Mac text recognition (Tesseract-OCR for MAC)

0 Introduction

Tesseract is an open source OCR engine that can recognize more than 100 languages (Chinese, English, Korean, Japanese, German, French, etc…), but the ability to write Tesseract opponents is poor.

1 installation

/ / install Tesseract installed at the same time brew install Tesseract / / --with-training-tools training tool to install Tesseract installed at the same time all languages, the language pack is relatively large, if a long time to install, not installed, according to brew install --all-languages Tesseract / / choose to install Tesseract, and install the brew install --all-languages language training tools and --with-training-tools Tesseract / / install only Tesseract.

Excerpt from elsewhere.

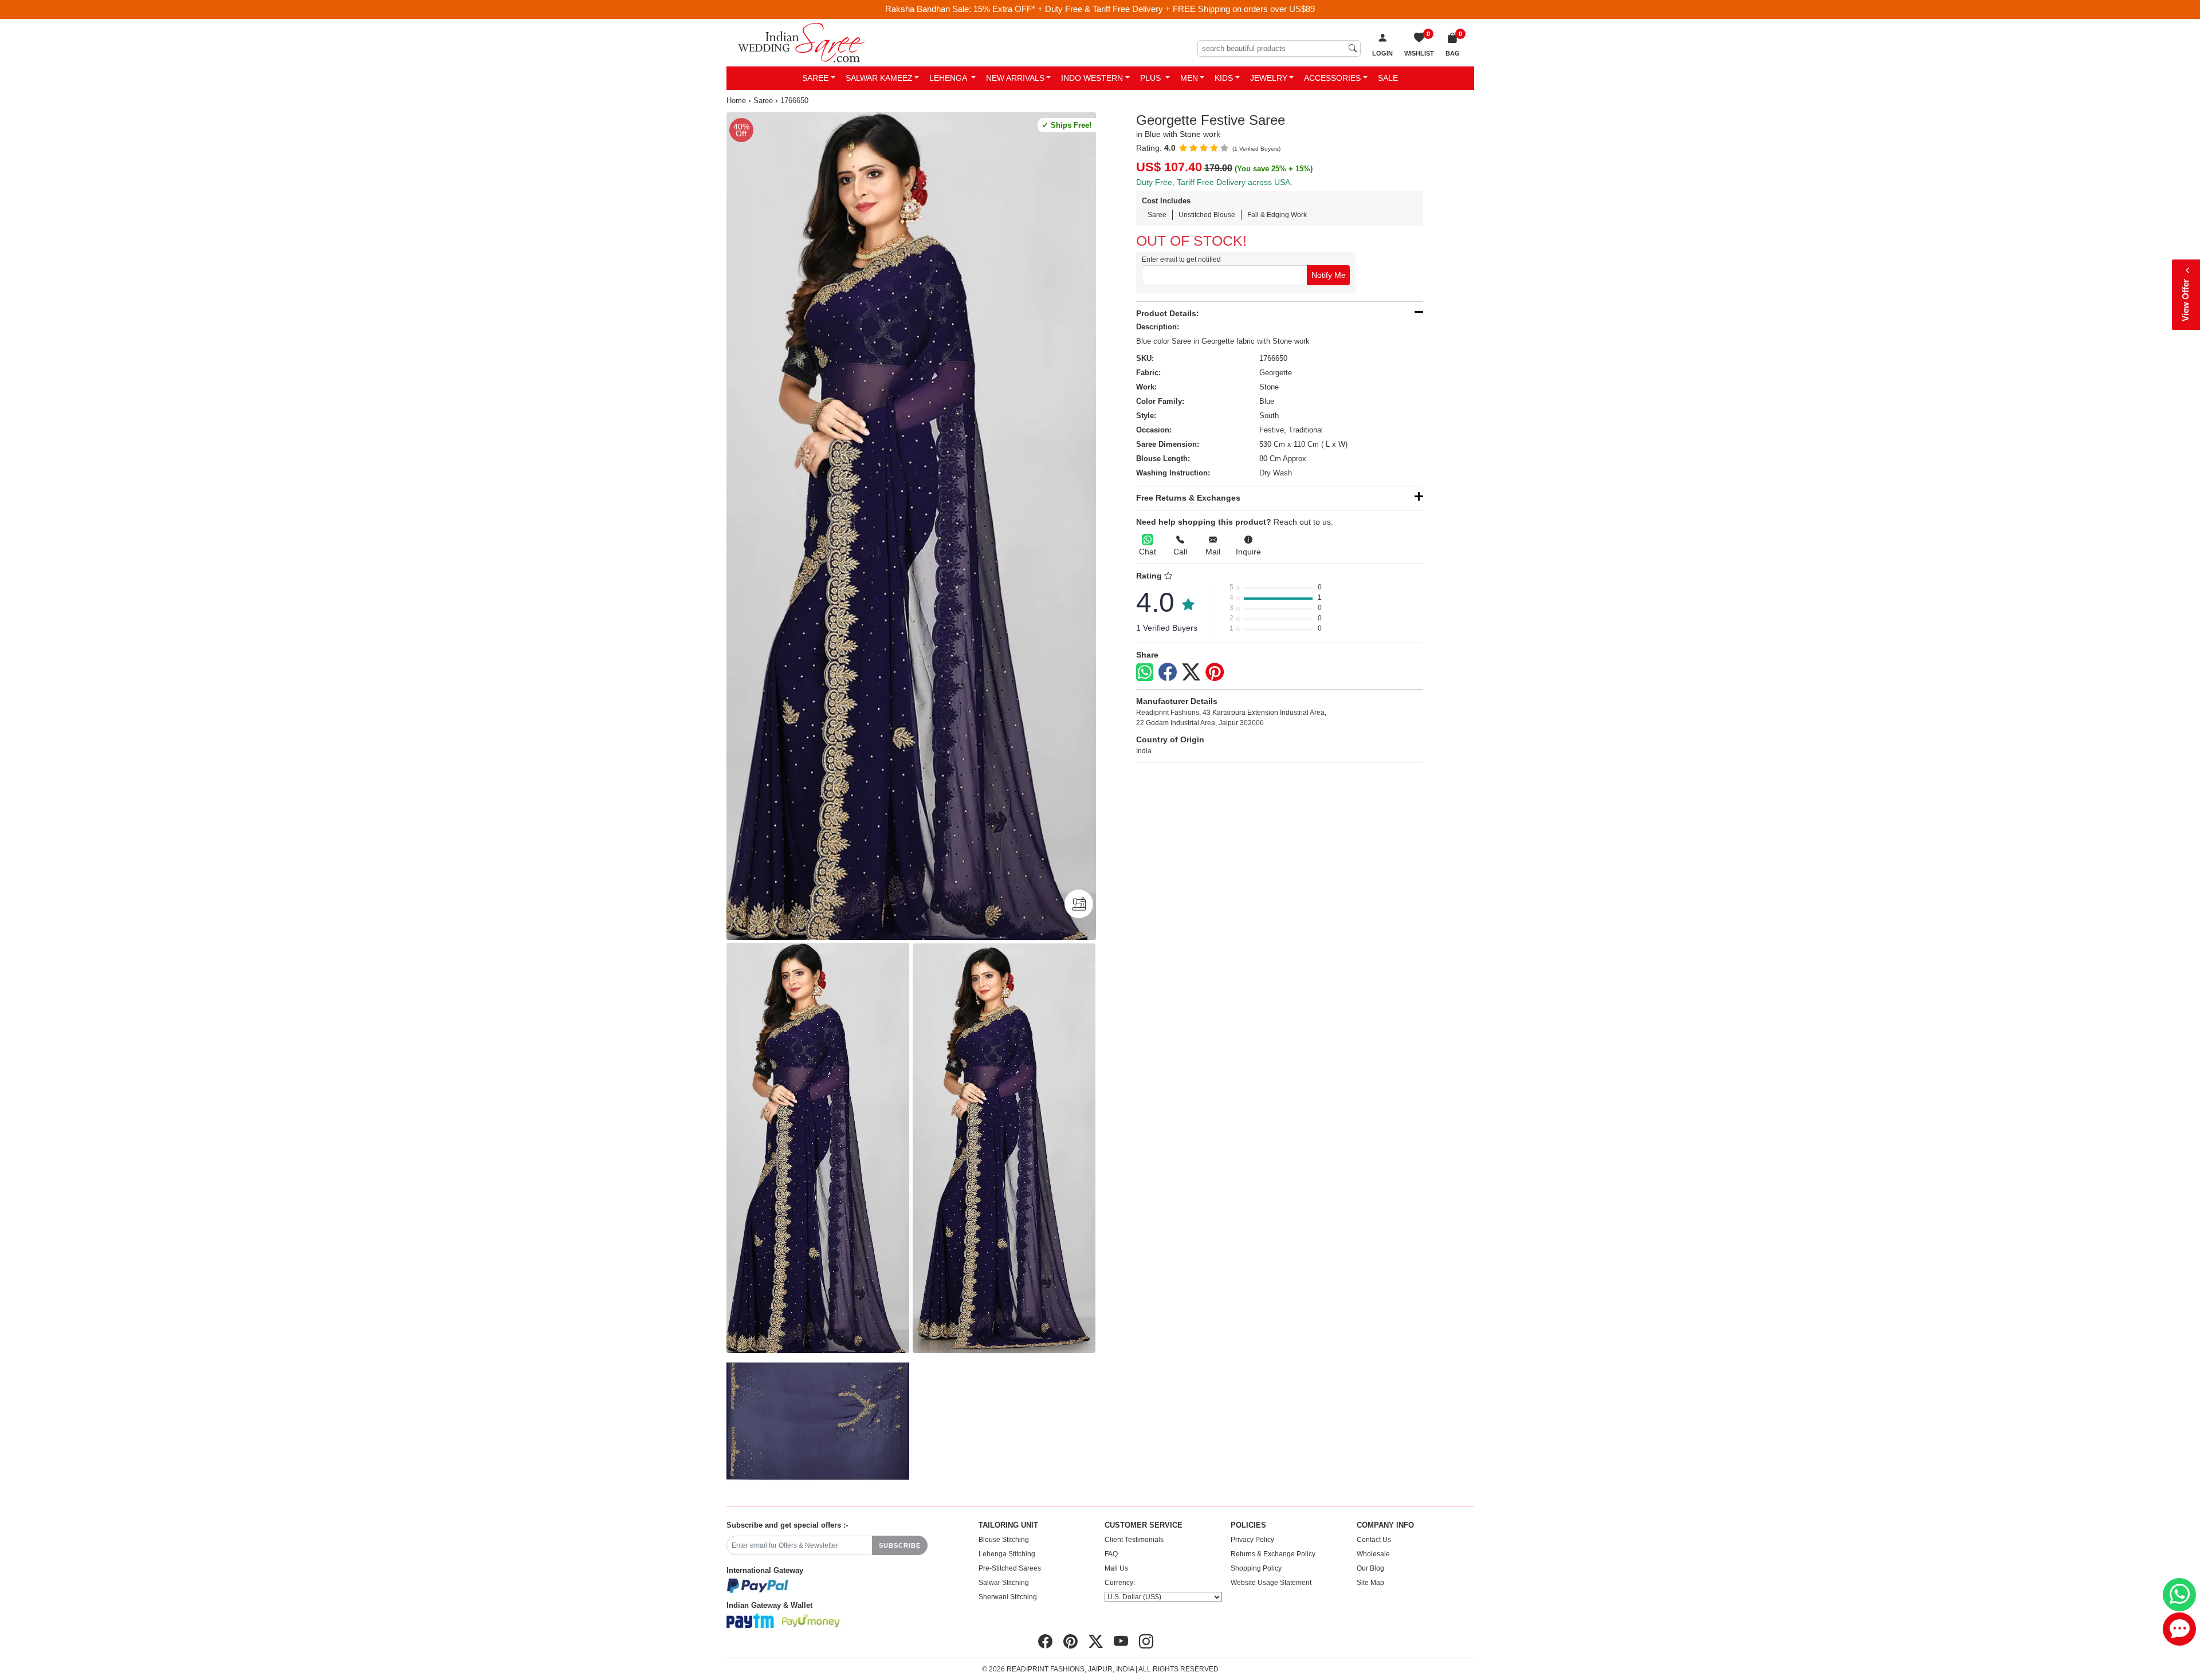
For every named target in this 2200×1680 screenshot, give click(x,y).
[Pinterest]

Do not install the brew install Tesseract training tool

Reference document: http://khalsa.guru/posts/16

2 download language library

Download: https://github.com/tesseract-ocr/tessdata

According to the demand to choose their own language library, here we have chosen is simplified Chinese so the choice of the library is: chi_sim.traineddata
: to copy the file to the /usr/local/Cellar/tesseract/3.04.01_2/share/tessdata directory.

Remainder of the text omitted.